Have you ever tried going to an ethic grocery store? It’s so much fun to wander the aisles and make new discoveries. This particular store has an amazing selection of noodles. It has 3 aisles dedicated to noodles of all different shapes and sizes. Some are made from wheat, others made from rice, mung beans, sweet potato… I get lost in all the wonderful noodles.
Not only is it fun exploring, it could save you money. That’s another great thing about Asian stores, they have very affordable prices. One bag of gluten free noodles ranges from .99 cents to just $2.89. I found my usually tapioca starch and potato starch for just 89 cents a bag. It’s fun looking at affordable new foods to experiment with. The only problem is, I can’t read the most of the product names. (I might be Asian but that doesn’t mean I can read or speak any of the Asian languages.) 😉 I only buy brands that have minimal ingredients and list them in English. I mainly buy noodles, flours, rice and fresh vegetables. I used to spend time studying the sauce aisle but soy and fish are practically in every sauce. The produce section I save for last, which never leaves me without wonder. There are rows and rows of lush green vegetables that I can’t identity. Some are labeled in English but that doesn’t help. I’ve never heard of or seen most of these vegetables. I have no idea what the purpose of each would be used for. I’ve figured out the top row must be herbs that include fresh mint, varieties of basil, and so many other fragrant greens. There are buckets filled with some type of root (lotus?) that looks similar to a tan carrot with holes through the center like swiss cheese. I really need to take some pictures the next time I go.
- 8 oz cream cheese
- 1tsp garlic powder
- 1 1/2 cups frozen spinach
- 1/4 tsp salt (optional)
- 8-10 mini eggplants
- 1 jar favorite tomato spaghetti sauce
- Preheat oven to 350.
- Thaw frozen spinach in the microwave. Wring out excess water with a kitchen towel.
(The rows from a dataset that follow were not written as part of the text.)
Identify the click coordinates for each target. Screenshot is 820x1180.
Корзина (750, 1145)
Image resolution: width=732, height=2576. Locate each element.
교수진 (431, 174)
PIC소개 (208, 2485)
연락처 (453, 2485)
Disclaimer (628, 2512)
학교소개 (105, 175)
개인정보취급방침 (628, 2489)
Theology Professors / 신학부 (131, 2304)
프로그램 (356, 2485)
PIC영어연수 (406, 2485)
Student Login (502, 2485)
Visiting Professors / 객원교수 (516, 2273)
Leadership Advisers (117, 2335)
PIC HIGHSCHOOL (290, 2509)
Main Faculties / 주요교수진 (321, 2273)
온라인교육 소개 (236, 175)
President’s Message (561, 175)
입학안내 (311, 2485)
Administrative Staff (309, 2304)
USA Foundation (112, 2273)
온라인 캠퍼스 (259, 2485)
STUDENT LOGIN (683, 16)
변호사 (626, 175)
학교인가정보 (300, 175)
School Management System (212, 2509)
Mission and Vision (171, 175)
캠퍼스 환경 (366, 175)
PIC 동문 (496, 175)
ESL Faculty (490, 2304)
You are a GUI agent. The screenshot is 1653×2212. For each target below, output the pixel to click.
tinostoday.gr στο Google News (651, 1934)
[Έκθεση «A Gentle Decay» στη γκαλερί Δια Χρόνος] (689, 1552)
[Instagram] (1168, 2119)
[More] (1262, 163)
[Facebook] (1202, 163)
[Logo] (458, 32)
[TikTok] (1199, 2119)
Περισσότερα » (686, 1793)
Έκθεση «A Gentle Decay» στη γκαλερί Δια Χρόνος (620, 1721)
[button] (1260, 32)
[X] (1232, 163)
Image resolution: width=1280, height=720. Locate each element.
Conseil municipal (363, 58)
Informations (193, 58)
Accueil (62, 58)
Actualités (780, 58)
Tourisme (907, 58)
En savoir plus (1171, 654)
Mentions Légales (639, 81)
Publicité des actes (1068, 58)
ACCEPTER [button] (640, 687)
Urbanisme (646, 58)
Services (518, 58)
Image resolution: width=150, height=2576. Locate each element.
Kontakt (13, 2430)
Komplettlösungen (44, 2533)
- Combine cream cheese, garlic powder, salt with spinach. Mix well and set aside.
- Wash eggplants well, especially around the stem areas if leaving intact.
- Slice into quarters 2/3 of the way toward the stem. Any further and you’ll risk the eggplant ripping when filling.
- Fill each eggplant with about 2-3 tablespoons of filling.
- Pour tomato sauce into an 8×8 or 13×9 pan (all depends on how many eggplants and the size to make them fit). Arrange eggplants to fit and cover with foil.
- Bake at 350 for 20-35 minutes or until soft.